Records for this exercise:
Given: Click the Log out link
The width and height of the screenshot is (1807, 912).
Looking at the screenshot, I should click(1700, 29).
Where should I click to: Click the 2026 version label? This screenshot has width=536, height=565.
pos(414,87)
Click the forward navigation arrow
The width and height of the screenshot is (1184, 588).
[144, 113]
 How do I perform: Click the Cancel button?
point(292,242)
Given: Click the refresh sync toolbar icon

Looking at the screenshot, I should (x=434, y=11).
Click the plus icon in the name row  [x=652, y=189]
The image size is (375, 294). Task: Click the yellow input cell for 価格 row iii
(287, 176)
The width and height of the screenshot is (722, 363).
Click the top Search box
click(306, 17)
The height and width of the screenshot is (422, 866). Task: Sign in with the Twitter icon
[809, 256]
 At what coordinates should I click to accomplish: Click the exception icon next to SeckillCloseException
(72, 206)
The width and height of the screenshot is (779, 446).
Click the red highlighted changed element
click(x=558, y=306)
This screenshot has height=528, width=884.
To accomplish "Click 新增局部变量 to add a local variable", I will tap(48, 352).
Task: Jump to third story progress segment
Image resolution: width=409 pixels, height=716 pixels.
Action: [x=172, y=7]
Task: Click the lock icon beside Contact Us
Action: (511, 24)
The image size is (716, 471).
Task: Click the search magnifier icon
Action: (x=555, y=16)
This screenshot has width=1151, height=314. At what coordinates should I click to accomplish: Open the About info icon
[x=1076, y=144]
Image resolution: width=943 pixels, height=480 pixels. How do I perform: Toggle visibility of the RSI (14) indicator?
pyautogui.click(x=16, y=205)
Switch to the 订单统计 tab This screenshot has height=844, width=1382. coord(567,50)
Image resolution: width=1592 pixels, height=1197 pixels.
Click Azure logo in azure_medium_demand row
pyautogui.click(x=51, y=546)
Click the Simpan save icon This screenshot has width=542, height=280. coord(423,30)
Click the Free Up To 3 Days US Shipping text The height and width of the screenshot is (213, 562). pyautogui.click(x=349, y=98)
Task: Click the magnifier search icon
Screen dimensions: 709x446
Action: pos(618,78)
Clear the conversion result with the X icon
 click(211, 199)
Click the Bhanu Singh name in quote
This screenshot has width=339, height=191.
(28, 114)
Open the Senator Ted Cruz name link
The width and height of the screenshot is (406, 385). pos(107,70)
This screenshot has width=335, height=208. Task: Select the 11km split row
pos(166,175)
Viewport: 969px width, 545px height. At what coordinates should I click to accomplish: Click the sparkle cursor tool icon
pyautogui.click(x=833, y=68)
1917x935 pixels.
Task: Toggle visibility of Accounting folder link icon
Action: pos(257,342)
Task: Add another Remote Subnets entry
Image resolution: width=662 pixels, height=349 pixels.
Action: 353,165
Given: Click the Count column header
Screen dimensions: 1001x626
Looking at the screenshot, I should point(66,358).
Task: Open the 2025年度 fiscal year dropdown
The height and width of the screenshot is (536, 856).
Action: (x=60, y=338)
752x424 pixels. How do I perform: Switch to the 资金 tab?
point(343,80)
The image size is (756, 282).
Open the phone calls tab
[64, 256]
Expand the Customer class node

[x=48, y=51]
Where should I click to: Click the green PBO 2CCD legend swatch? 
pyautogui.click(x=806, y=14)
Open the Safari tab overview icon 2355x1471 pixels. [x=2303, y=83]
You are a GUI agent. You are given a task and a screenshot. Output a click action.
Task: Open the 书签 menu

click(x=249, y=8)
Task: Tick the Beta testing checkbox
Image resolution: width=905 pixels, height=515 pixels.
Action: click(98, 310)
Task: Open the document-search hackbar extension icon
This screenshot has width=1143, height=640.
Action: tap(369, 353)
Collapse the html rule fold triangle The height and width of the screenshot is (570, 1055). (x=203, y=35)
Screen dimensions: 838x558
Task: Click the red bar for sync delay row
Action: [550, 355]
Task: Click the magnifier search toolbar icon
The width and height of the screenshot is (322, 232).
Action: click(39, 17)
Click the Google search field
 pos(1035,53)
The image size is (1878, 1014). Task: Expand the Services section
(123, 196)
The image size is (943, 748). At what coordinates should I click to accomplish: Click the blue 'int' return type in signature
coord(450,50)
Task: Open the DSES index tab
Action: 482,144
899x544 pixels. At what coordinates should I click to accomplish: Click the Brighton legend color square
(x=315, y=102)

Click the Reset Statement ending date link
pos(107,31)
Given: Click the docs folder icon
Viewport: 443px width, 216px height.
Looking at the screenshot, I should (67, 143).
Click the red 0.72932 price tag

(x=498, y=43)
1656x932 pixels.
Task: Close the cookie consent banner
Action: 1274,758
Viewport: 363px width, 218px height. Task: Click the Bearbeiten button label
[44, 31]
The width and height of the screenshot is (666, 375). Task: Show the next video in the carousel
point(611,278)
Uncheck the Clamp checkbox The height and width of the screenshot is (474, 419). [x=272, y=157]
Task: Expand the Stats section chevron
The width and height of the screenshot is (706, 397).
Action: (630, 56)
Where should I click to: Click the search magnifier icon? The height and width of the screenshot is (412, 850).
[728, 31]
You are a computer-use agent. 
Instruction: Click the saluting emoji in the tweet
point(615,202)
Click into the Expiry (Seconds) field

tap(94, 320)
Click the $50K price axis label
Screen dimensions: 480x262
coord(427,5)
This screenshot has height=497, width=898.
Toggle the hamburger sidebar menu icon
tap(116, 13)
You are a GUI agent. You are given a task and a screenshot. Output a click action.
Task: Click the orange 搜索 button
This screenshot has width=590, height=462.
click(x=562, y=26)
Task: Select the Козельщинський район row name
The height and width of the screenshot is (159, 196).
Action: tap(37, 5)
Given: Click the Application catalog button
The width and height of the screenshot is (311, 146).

Required work: Print every one of the lines above exactly as they appear, from the first to the last.

Correct answer:
Given: Click the Log out link
The width and height of the screenshot is (1807, 912).
Looking at the screenshot, I should click(1700, 29).
Where should I click to: Click the 2026 version label? This screenshot has width=536, height=565.
pos(414,87)
Click the forward navigation arrow
The width and height of the screenshot is (1184, 588).
[144, 113]
 How do I perform: Click the Cancel button?
point(292,242)
Given: Click the refresh sync toolbar icon

Looking at the screenshot, I should (x=434, y=11).
Click the plus icon in the name row  [x=652, y=189]
The image size is (375, 294). Task: Click the yellow input cell for 価格 row iii
(287, 176)
The width and height of the screenshot is (722, 363).
Click the top Search box
click(306, 17)
The height and width of the screenshot is (422, 866). Task: Sign in with the Twitter icon
[809, 256]
 At what coordinates should I click to accomplish: Click the exception icon next to SeckillCloseException
(72, 206)
The width and height of the screenshot is (779, 446).
Click the red highlighted changed element
click(x=558, y=306)
This screenshot has height=528, width=884.
To accomplish "Click 新增局部变量 to add a local variable", I will tap(48, 352).
Task: Jump to third story progress segment
Image resolution: width=409 pixels, height=716 pixels.
Action: [x=172, y=7]
Task: Click the lock icon beside Contact Us
Action: (511, 24)
The image size is (716, 471).
Task: Click the search magnifier icon
Action: (x=555, y=16)
This screenshot has width=1151, height=314. At what coordinates should I click to accomplish: Open the About info icon
[x=1076, y=144]
Image resolution: width=943 pixels, height=480 pixels. How do I perform: Toggle visibility of the RSI (14) indicator?
pyautogui.click(x=16, y=205)
Switch to the 订单统计 tab This screenshot has height=844, width=1382. coord(567,50)
Image resolution: width=1592 pixels, height=1197 pixels.
Click Azure logo in azure_medium_demand row
pyautogui.click(x=51, y=546)
Click the Simpan save icon This screenshot has width=542, height=280. coord(423,30)
Click the Free Up To 3 Days US Shipping text The height and width of the screenshot is (213, 562). pyautogui.click(x=349, y=98)
Task: Click the magnifier search icon
Screen dimensions: 709x446
Action: pos(618,78)
Clear the conversion result with the X icon
 click(211, 199)
Click the Bhanu Singh name in quote
This screenshot has width=339, height=191.
(28, 114)
Open the Senator Ted Cruz name link
The width and height of the screenshot is (406, 385). pos(107,70)
This screenshot has width=335, height=208. Task: Select the 11km split row
pos(166,175)
Viewport: 969px width, 545px height. At what coordinates should I click to accomplish: Click the sparkle cursor tool icon
pyautogui.click(x=833, y=68)
1917x935 pixels.
Task: Toggle visibility of Accounting folder link icon
Action: pos(257,342)
Task: Add another Remote Subnets entry
Image resolution: width=662 pixels, height=349 pixels.
Action: 353,165
Given: Click the Count column header
Screen dimensions: 1001x626
Looking at the screenshot, I should point(66,358).
Task: Open the 2025年度 fiscal year dropdown
The height and width of the screenshot is (536, 856).
Action: (x=60, y=338)
752x424 pixels. How do I perform: Switch to the 资金 tab?
point(343,80)
The image size is (756, 282).
Open the phone calls tab
[64, 256]
Expand the Customer class node

[x=48, y=51]
Where should I click to: Click the green PBO 2CCD legend swatch? 
pyautogui.click(x=806, y=14)
Open the Safari tab overview icon 2355x1471 pixels. [x=2303, y=83]
You are a GUI agent. You are given a task and a screenshot. Output a click action.
Task: Open the 书签 menu

click(x=249, y=8)
Task: Tick the Beta testing checkbox
Image resolution: width=905 pixels, height=515 pixels.
Action: click(98, 310)
Task: Open the document-search hackbar extension icon
This screenshot has width=1143, height=640.
Action: tap(369, 353)
Collapse the html rule fold triangle The height and width of the screenshot is (570, 1055). (x=203, y=35)
Screen dimensions: 838x558
Task: Click the red bar for sync delay row
Action: [550, 355]
Task: Click the magnifier search toolbar icon
The width and height of the screenshot is (322, 232).
Action: click(39, 17)
Click the Google search field
 pos(1035,53)
The image size is (1878, 1014). Task: Expand the Services section
(123, 196)
The image size is (943, 748). At what coordinates should I click to accomplish: Click the blue 'int' return type in signature
coord(450,50)
Task: Open the DSES index tab
Action: 482,144
899x544 pixels. At what coordinates should I click to accomplish: Click the Brighton legend color square
(x=315, y=102)

Click the Reset Statement ending date link
pos(107,31)
Given: Click the docs folder icon
Viewport: 443px width, 216px height.
Looking at the screenshot, I should (67, 143).
Click the red 0.72932 price tag

(x=498, y=43)
1656x932 pixels.
Task: Close the cookie consent banner
Action: 1274,758
Viewport: 363px width, 218px height. Task: Click the Bearbeiten button label
[44, 31]
The width and height of the screenshot is (666, 375). Task: Show the next video in the carousel
point(611,278)
Uncheck the Clamp checkbox The height and width of the screenshot is (474, 419). [x=272, y=157]
Task: Expand the Stats section chevron
The width and height of the screenshot is (706, 397).
Action: (630, 56)
Where should I click to: Click the search magnifier icon? The height and width of the screenshot is (412, 850).
[728, 31]
You are a computer-use agent. 
Instruction: Click the saluting emoji in the tweet
point(615,202)
Click into the Expiry (Seconds) field

tap(94, 320)
Click the $50K price axis label
Screen dimensions: 480x262
coord(427,5)
This screenshot has height=497, width=898.
Toggle the hamburger sidebar menu icon
tap(116, 13)
You are a GUI agent. You are given a task and a screenshot. Output a click action.
Task: Click the orange 搜索 button
This screenshot has width=590, height=462.
click(x=562, y=26)
Task: Select the Козельщинський район row name
The height and width of the screenshot is (159, 196).
Action: tap(37, 5)
Given: Click the Application catalog button
The width and height of the screenshot is (311, 146).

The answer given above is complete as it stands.